Under this line are the records; write out word for word the part that begins at the line containing "Looking at the screenshot, I should [64, 906]." and ends at the line containing "Given: Select the bold Järn totalt label", and no more.

Stored records:
####
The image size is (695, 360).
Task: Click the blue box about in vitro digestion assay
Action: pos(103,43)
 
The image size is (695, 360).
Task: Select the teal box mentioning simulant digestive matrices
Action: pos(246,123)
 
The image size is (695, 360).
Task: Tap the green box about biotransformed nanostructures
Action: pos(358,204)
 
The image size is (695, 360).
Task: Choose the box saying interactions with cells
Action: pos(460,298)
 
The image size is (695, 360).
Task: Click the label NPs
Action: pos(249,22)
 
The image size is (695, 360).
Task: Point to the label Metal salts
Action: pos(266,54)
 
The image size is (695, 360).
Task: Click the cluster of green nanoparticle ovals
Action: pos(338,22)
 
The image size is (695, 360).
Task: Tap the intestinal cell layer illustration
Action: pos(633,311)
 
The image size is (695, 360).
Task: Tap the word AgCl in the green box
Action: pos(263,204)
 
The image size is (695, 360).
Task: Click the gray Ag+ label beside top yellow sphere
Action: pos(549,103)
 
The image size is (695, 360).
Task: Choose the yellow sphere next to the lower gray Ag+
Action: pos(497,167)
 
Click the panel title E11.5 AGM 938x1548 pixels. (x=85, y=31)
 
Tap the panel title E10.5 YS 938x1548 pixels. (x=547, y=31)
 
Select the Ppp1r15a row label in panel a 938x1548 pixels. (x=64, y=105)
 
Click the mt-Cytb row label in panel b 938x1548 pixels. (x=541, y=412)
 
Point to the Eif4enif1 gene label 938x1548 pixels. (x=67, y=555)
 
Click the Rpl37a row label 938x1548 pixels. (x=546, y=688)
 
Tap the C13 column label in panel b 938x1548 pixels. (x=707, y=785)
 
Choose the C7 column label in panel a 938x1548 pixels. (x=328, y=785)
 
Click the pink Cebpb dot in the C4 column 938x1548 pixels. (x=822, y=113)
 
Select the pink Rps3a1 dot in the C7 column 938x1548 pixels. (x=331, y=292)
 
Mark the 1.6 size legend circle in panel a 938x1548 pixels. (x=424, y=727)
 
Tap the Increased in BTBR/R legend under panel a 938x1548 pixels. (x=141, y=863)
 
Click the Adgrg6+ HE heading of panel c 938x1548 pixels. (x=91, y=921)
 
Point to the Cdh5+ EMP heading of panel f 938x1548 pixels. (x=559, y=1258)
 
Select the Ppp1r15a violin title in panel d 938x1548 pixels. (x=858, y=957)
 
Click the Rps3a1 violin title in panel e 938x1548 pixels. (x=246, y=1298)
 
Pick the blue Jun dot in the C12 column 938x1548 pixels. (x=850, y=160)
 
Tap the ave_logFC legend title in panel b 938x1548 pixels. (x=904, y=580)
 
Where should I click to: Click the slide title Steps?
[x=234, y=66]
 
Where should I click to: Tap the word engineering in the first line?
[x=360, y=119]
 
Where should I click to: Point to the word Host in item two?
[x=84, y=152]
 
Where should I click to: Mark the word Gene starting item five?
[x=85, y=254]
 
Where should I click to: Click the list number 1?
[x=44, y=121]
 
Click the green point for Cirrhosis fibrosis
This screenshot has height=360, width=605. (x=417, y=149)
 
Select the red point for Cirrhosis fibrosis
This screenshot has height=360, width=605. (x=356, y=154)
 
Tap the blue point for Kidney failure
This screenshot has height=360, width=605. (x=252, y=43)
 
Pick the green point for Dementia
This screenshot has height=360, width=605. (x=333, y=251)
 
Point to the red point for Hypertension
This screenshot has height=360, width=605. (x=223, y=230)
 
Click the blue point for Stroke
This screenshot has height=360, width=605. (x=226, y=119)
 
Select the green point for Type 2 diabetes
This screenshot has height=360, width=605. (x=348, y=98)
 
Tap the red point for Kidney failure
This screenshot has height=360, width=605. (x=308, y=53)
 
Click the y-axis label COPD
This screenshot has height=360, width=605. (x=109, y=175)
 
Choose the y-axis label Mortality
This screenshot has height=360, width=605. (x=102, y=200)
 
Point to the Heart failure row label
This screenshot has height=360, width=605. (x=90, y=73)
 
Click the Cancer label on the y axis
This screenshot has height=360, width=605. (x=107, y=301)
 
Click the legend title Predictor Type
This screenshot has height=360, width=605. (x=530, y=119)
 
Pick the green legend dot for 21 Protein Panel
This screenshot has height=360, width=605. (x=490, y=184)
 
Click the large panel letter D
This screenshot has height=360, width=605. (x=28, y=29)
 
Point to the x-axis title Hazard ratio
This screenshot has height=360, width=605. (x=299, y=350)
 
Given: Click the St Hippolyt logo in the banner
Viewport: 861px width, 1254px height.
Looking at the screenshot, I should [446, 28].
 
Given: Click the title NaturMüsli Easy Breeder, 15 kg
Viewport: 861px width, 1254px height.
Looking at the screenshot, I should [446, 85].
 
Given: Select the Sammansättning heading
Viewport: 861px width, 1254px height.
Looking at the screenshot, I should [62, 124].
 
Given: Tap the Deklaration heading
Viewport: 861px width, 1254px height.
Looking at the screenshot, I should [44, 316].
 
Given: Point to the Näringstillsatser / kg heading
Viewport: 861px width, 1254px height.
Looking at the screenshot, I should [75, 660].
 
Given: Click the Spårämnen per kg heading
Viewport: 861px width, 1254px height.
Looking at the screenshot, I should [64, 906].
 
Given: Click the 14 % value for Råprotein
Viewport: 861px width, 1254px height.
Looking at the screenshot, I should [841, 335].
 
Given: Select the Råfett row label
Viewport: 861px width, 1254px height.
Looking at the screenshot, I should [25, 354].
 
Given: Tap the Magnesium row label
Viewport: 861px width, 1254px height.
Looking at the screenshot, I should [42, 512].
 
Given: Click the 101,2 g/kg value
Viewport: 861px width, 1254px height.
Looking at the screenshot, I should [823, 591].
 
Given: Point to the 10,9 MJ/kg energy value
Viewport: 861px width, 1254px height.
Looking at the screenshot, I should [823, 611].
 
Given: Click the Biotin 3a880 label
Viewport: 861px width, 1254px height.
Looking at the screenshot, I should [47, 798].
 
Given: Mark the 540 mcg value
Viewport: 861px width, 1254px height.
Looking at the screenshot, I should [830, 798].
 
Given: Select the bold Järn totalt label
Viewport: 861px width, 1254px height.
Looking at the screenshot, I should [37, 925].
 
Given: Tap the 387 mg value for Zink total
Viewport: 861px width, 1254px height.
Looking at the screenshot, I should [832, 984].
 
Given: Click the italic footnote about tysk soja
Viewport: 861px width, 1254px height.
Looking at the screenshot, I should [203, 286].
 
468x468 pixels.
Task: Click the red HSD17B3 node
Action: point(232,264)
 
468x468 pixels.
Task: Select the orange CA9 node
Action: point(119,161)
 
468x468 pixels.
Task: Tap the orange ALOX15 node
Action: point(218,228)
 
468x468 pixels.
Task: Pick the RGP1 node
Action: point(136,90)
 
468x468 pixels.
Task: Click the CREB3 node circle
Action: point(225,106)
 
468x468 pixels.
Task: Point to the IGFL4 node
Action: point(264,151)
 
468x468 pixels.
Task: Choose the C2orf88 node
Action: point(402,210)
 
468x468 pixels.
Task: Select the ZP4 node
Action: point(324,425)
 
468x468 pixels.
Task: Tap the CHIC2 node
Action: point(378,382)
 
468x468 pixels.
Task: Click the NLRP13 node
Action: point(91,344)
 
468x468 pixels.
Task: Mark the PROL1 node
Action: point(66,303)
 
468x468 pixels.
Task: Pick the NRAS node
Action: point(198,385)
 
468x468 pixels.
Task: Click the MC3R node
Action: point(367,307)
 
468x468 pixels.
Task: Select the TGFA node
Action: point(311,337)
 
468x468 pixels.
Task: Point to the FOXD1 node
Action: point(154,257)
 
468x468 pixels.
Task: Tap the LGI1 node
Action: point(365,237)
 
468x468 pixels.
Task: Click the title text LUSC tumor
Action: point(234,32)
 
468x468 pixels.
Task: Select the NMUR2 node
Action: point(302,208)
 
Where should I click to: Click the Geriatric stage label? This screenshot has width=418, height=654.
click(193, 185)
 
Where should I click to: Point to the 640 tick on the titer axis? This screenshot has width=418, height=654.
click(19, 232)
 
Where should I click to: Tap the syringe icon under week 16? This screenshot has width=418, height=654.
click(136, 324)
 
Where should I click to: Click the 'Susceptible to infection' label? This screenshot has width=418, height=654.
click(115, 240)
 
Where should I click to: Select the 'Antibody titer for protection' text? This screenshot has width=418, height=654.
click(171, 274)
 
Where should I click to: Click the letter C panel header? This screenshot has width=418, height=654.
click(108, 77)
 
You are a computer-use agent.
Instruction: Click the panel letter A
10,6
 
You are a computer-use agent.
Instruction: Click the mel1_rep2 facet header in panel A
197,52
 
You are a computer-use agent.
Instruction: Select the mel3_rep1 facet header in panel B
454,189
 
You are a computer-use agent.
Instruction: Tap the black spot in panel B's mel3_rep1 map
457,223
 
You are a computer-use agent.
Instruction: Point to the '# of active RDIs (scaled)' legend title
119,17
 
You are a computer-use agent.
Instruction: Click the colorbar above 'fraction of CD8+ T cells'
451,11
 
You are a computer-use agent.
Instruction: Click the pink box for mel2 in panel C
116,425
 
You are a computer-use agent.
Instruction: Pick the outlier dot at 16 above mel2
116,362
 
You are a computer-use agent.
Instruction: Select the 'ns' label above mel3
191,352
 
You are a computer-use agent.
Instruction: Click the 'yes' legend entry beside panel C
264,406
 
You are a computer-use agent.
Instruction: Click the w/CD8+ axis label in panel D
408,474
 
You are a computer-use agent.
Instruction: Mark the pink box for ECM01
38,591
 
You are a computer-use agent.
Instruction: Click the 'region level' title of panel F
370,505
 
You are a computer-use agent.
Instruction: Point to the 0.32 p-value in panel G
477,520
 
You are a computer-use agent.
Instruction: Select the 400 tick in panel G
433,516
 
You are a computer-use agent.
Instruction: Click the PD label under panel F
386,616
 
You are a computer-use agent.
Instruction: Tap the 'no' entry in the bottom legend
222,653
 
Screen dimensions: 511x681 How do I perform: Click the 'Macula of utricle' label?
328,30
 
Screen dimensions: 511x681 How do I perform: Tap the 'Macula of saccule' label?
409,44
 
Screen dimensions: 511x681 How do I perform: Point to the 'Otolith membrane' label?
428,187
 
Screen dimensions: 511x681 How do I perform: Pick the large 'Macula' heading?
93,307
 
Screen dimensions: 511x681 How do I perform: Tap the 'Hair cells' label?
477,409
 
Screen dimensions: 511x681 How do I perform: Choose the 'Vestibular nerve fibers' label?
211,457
####
Result for this exercise:
Looking at the screenshot, I should [64, 906].
 
Given: Click the 14 % value for Råprotein
Viewport: 861px width, 1254px height.
Looking at the screenshot, I should [841, 335].
 
Given: Select the Råfett row label
Viewport: 861px width, 1254px height.
Looking at the screenshot, I should [25, 354].
 
Given: Tap the Magnesium row label
Viewport: 861px width, 1254px height.
Looking at the screenshot, I should [42, 512].
 
Given: Click the 101,2 g/kg value
Viewport: 861px width, 1254px height.
Looking at the screenshot, I should [823, 591].
 
Given: Point to the 10,9 MJ/kg energy value
Viewport: 861px width, 1254px height.
Looking at the screenshot, I should [823, 611].
 
Given: Click the Biotin 3a880 label
Viewport: 861px width, 1254px height.
Looking at the screenshot, I should [47, 798].
 
Given: Mark the 540 mcg value
Viewport: 861px width, 1254px height.
Looking at the screenshot, I should [830, 798].
 
Given: Select the bold Järn totalt label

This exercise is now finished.